Fallo non perché porterà necessariamente un nuovo progetto (anche se potrebbe succedere), ma perché restare connessi a una comunità professionale ti mantiene ancorata alla realtà. Ti mantiene curiosa. Ti mantiene sana di mente. Quando sei freelance, l’isolamento è un rischio del mestiere, e la connessione è l’unico vero rimedio.
La vita da freelance richiede molti sforzi. Regalati la possibilità di non affrontarli da sola.
Un ringraziamento meritato
Ieri non sarebbe stata la stessa cosa senza le persone presenti. A Barbara, grazie per la telefonata, per l’onestà e per i consigli pratici che hai condiviso con tanta apertura. Mi hai ricordato che i periodi difficili vanno attraversati e che parlarne ad alta voce significa aver già fatto metà del lavoro. A Marco, Gianni, Roberto, Francesco e Katia: grazie per l’aperitivo in terrazza, la conversazione, le risate e il promemoria che certe amicizie professionali invecchiano bene, come il buon vino. State tutti facendo cose interessantissime e sono fortunata ad essere ancora in contatto con voi.
Risorse correlate
Questi articoli e studi hanno contribuito a plasmare parte del contenuto di questo post e vale la pena approfondirli:
- Loneliness Is a Growing Workplace Crisis — Harvard Business Review su come l’isolamento sul lavoro influisce sulle performance, sulla creatività e sul benessere, con implicazioni per chi lavora da remoto o in autonomia.
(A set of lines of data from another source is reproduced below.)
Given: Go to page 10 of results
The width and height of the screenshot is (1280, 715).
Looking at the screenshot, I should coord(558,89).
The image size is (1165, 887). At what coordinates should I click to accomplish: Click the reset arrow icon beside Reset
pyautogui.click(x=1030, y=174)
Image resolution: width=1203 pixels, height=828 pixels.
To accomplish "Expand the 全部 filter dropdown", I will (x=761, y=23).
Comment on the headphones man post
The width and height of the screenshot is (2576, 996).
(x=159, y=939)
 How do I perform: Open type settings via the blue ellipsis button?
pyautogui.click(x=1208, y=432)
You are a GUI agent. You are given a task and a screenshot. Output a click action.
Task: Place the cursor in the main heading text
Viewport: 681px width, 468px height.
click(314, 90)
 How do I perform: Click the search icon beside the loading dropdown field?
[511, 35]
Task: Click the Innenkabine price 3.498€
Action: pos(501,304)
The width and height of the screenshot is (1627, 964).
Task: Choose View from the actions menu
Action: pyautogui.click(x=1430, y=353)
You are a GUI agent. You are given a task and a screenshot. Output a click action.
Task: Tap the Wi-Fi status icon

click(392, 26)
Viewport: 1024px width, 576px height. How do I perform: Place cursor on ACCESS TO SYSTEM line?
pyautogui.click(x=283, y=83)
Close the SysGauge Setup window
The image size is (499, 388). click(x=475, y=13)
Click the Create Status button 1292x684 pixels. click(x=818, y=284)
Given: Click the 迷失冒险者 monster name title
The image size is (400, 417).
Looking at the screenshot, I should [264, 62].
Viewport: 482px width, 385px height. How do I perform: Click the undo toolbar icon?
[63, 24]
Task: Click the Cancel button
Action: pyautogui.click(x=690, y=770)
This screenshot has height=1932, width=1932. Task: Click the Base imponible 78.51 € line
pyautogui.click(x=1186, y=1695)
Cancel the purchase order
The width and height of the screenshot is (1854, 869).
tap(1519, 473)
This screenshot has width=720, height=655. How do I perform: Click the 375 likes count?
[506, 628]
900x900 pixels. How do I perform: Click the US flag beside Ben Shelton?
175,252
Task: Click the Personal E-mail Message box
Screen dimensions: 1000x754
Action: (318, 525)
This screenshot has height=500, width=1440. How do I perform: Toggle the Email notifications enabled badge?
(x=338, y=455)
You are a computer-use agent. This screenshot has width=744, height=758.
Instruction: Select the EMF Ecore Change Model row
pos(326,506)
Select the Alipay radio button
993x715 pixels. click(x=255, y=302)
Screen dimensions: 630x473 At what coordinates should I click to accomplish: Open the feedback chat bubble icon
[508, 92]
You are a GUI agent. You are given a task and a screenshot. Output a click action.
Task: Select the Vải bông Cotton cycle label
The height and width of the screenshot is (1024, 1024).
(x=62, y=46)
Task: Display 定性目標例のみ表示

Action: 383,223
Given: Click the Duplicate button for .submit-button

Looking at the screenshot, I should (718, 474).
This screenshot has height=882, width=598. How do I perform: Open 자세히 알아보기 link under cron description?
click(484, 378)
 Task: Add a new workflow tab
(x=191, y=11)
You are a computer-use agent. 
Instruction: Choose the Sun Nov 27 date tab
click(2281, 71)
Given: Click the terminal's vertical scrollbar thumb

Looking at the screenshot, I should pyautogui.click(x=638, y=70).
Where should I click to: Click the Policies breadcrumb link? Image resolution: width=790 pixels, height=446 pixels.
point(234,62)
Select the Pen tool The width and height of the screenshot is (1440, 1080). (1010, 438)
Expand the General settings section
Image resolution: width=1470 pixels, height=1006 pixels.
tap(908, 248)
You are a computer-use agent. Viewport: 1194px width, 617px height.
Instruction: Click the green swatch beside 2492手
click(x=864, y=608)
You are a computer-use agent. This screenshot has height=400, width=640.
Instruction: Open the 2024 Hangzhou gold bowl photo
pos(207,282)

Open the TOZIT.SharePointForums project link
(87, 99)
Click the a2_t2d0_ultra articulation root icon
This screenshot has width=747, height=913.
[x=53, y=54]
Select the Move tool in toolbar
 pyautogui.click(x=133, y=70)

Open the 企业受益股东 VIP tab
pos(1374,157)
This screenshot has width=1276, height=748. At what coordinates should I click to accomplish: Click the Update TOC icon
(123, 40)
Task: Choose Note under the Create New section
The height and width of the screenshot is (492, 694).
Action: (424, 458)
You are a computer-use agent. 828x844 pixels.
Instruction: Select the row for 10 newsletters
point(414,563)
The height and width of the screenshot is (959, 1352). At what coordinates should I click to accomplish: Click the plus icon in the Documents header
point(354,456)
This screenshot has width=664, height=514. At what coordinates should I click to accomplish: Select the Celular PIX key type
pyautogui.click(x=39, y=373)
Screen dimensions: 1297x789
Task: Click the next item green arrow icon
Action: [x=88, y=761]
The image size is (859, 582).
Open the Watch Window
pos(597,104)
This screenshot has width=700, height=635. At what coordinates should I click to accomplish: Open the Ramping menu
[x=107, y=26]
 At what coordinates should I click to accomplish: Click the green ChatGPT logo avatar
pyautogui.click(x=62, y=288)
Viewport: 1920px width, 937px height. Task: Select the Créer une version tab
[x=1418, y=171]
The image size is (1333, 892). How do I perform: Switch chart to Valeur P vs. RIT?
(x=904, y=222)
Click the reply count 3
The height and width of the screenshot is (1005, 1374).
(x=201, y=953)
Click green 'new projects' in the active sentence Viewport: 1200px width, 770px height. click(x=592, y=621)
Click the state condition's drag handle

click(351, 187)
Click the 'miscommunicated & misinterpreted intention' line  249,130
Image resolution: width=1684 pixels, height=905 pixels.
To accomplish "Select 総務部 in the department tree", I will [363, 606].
- Buffer’s State of Remote Work — Il report annuale di Buffer identifica costantemente la solitudine come una delle principali sfide per chi lavora da remoto. Un buon ancoraggio basato sui dati per le realtà emotive del lavoro da casa.
- The Hidden Value of Weak Ties — Uno studio di riferimento pubblicato su Science che mostra come conoscenze e legami professionali deboli, non solo le amicizie strette, siano sproporzionatamente preziosi per le opportunità di carriera e per il flusso di informazioni. Esattamente il motivo per cui quell’aperitivo conta.
- Freelancing in Europe 2023 — Malt x BCG Report — Uno sguardo approfondito sullo stato del freelancing in Europa, con dati sulle sfide, sull’andamento dei redditi e sulla crescente preferenza per i modelli di lavoro ibridi.
- The Loneliness of the Long-Distance Freelancer — La sezione lavoro del Guardian ha raccontato a lungo del costo psicologico del lavoro da remoto. Vale la pena spulciarla per trovare altri racconti personali che rispecchiano l’esperienza qui descritta.